Editor's Note: Huang Jiyuan is an opinion editor with CGTN Digital. This article is based on his interview with Zhang Li, Deputy Director of the National Academy of Innovation Strategy and professor at the University of Chinese Academy of Sciences. The interview took place at the Taihe Civilizations Forum, held in Beijing between September 6 and 8. This forum is an annual gathering of more than one hundred experts and government officials to discuss challenges of the time. The opinions expressed in this article are not necessarily the views of CGTN.
A week ago, nine Chinese students were denied entrance into the U.S. by the U.S. customs after they landed at Los Angeles. In April, some Chinese scholars were barred by the FBI from entering the U.S. because of the fear of espionage.
By now, almost every Chinese student who wants to study in the U.S. have been told to clean their WeChat account before landing in the U.S. because U.S. customs would ask to check your content and would have the power to send you home if they deem anything to be improper.

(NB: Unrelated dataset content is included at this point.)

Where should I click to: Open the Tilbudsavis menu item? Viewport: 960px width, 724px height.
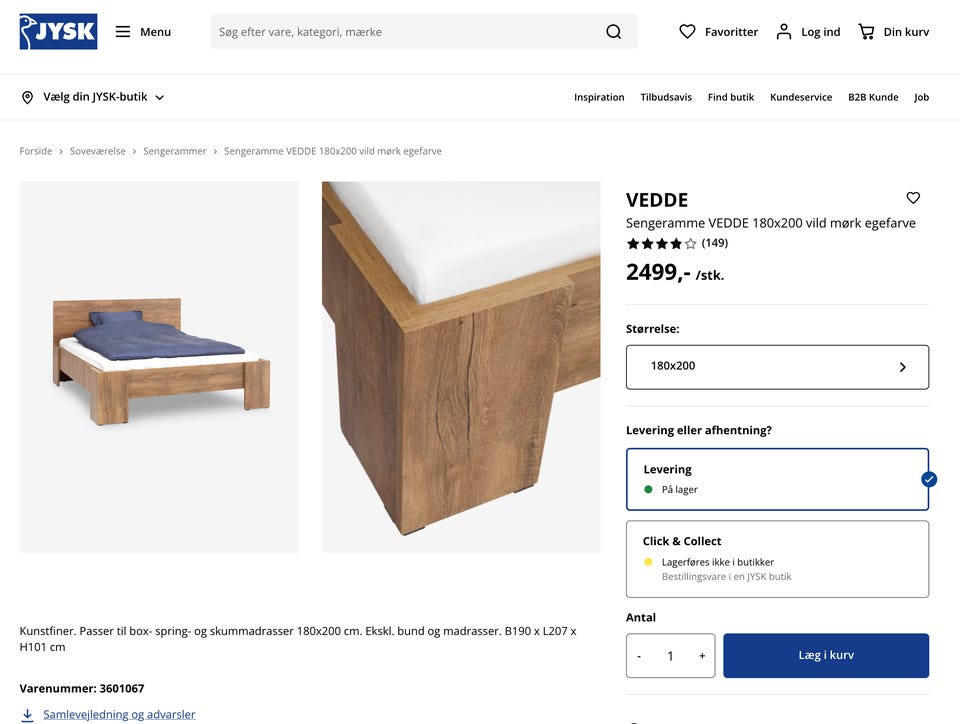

This phenomenon started after Donald Trump was sworn into office. The Trump administration's anti-China stance has permeated every level of the federal government. And it is getting worse.
As someone who has studied in the United States and has been through the U.S. customs checkpoint multiple times, it is both relieving and appalling to me. I'm relieved because I've never had been put in a situation where I had to be accused of something and been forced back on a ten-plus-hour flight without even the chance to defend myself.
I'm appalled because, for a country that prides itself on the freedom of speech and free educational exchange, such scenes run against everything the country has propagated about itself.
"It is inevitable," Zhang Li, the professor at University of Chinese Academy of Sciences, said in our interview. "From a historical perspective, (political influence in academic exchange) happens quite often. But, it is also proven by history that this influence is destructive."
A U.S. Customs and Border Protection office in Miami, Florida, March 4, 2015. /VCG Photo
The McCarthy era in the U.S. in the 1950s, Zhang explains, is a quite suitable comparison to what we are witnessing now: "From the normal Chinese worker to our renowned scientists, they all suffered different levels of prosecution… they've even written a letter to Einstein, and asked for help from the international community and public opinions."
"But, don't you fear that such an attitude could be institutionalized and thus become a long-term trend?" I asked. "After all, the McCarthy era died with his fall from political prominence. Trump, on the other hand, has brought his anti-China stance into the political mainstream. And it has become a 'political correctness' to take a tough position on Chinese issues."
Zhang believes that this position has already been institutionalized. The National Institutes of Health's internal investigation in 2018 into its beneficiaries' foreign connections and the National Science Foundation's compliance with Congress's inquiry into the foreign affiliations of its grantees are both signs of the institutionalization of the China-suspicion attitude throughout government and society.
"All we are waiting to see is whether it will be long or short-term," Zhang noted.
Zhang added, "My own students are facing this problem. Many of them, who are very brilliant, have gotten the opportunity to study in the U.S. However, because of the current situation, some of them are unable to go.
This means that their whole academic career would change. These twenty-years-old students' entire life trajectory might be changed because of this (political climate)."
So what could we do, other than wait for a change of heart from the U.S.? Isn't it unfair to these students who want to gain more experience by going overseas?
A student is consulting with a U.S. university staff member on China International Education Exhibition Tour, May 7, 2016. /VCG Photo
Well, Zhang sees a silver lining. She agrees that many students would have to stay in China. But, based on her view of the current state of Chinese higher education, "in some areas, the system is already very well developed. We are perfectly capable of educating our own students and producing our own scientists."
Even though educational exchange at the current stage is stagnated because of the unilateralism and protectionism in the U.S., "it could spur Chinese professionals overseas to come back home, and help develop their fields on the home front."
In turn, this could benefit the indigenous Chinese education and technological development.
It is indeed inherent within the Chinese people to find a way forward in the difficult times. Even though we've seen bad policies in the U.S. and the ugly consequences these policies have brought, we might be seeing some good in the fact that we could turn this crisis into an opportunity to strengthen ourselves and prove our own worth to the world.